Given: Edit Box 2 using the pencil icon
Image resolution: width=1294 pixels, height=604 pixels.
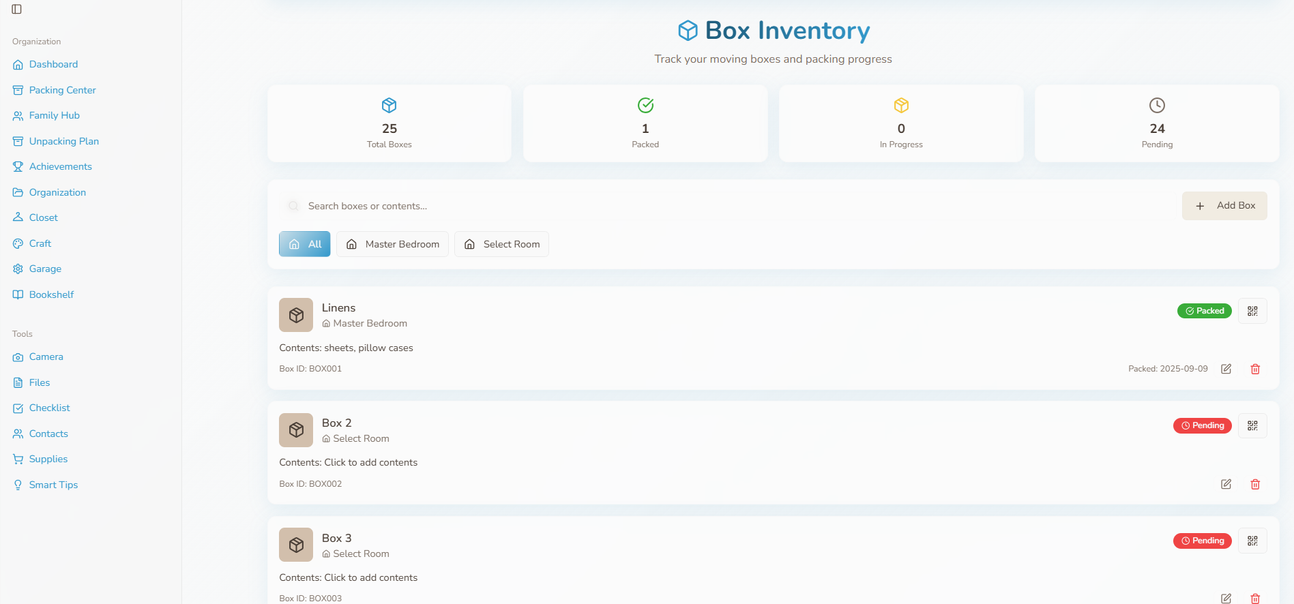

**********

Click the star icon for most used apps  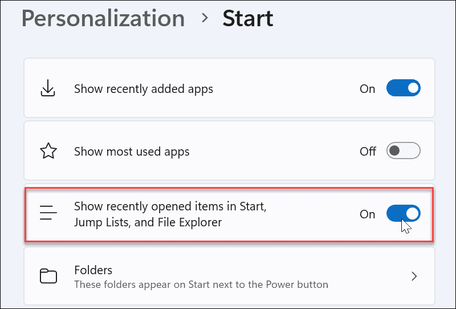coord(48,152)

**********

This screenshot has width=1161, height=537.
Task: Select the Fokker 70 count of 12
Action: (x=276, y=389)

**********

The lines above, starting at the one with "Given: Edit Box 2 using the pencil icon" and ending at the one with "Image resolution: width=1294", are the only ones to return, exactly as written.

Given: Edit Box 2 using the pencil icon
Image resolution: width=1294 pixels, height=604 pixels.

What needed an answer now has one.